お絹も林之助もこうした別々の心をもちながら、日の暮れる頃まで仲よく話した。あまり長く起きていては悪かろうと、お絹を寝かして林之助はそっと帰った。
「姐さんに気をつけておくれよ」と、林之助はお君に頼んで路地を出た。
暗い雨の音が、傘をたたいて、本所七不思議の狸でも化けて出そうな夕暮れであった。薄ら寂しくなった林之助は、これから屋敷へ帰って余りうまくもない惣菜《そうざい》を食うよりも、途中でなにかあったかいものでも食って行こうかと思った。お絹が起きていれば無論いっしょに食うつもりであったが、病人の枕もとに坐って自分ひとりで食う気にもなれないので、彼はそのまま出て来たのであった。お絹の家にいる時にたびたび食いに行ったことがあるので、林之助は近所の軍鶏屋《しゃもや》へはいった。
彼は一人でちびりちびりと酒を飲んだ。
十
その晩の四つ(十時)過ぎに、林之助は屋敷へ帰った。
「どうも遅くなって済まないね」
門番のおやじに挨拶して、彼は自分の部屋にはいった。うすら寒い雨の夜をあるいて来て、内へはいると急に酒の酔いが発したらしく、彼はかっか[#「かっか」に傍点]とほてる頬をおさえて自分の小さい机の上にしばらく俯伏していた。それからしずかに起ちあがって、戸棚から蒲団と衾《よぎ》をひき出した。彼は蒲団の上に坐り直して今夜のことを考えた。

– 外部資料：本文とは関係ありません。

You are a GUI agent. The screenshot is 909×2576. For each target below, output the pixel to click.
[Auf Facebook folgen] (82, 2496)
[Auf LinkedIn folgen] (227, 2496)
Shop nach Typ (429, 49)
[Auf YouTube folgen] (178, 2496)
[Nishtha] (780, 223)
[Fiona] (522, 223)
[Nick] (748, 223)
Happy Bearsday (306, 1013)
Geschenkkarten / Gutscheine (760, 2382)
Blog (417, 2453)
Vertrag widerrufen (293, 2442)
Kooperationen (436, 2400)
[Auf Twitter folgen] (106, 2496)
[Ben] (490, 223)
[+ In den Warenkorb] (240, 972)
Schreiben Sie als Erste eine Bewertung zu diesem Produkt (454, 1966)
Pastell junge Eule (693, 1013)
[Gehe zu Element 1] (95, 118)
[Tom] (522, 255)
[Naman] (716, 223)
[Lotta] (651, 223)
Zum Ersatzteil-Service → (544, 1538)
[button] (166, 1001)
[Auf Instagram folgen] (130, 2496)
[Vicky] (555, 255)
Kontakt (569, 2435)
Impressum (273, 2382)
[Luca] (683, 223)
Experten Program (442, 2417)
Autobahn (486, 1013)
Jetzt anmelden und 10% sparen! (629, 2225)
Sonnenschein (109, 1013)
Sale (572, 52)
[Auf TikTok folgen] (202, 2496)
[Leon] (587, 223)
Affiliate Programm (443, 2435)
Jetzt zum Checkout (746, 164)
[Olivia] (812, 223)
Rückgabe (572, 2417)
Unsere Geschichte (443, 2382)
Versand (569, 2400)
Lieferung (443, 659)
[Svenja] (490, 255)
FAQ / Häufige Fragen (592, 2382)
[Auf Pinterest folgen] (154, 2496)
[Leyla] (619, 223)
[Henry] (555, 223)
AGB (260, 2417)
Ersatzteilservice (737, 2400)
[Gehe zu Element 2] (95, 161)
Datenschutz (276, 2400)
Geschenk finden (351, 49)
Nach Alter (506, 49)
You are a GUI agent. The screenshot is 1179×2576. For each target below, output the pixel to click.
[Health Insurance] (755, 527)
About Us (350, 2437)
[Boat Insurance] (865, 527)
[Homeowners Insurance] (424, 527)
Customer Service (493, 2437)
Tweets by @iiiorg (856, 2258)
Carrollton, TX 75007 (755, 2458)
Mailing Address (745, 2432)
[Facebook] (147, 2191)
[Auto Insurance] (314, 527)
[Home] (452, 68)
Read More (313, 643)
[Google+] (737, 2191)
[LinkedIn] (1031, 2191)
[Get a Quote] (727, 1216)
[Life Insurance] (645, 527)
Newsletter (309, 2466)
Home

彼は両国の軍鶏屋で一人さびしく飲んでいた。しだいに酔いがまわって来るに連れて、彼はお里のことをふと思い出した。雨の降る日にでも遊びに来てくれとささやかれた甘い言葉を、又しても思い出した。きょうの雨で花火はお流れになって、列び茶屋も大抵休んでいることを彼はさっき見て知っているので、お里は家《うち》にいるに相違ないと思った。
「これから行って見ようかしら」
林之助はふらふら[#「ふらふら」に傍点]とそんな気にもなった。お絹の影が彼の頭から消されたのではなかったが、酔っている彼は、なに、かまうものかと大胆に構えた。単にお里の家へ寄って来るだけのことならば、別に子細もない筈だと彼は自分で理屈をこしらえてしまった。勘定をすませて表へ出ると、秋の日はもう暮れ切って、雨戸を半分ひき寄せてある町屋《まちや》の灯の影が暗い往来を淡く照らしていた。雨は相変らず、むせぶようにびしょびしょと降っていた。彼は傘をかたむけて外神田まで濡れて行った。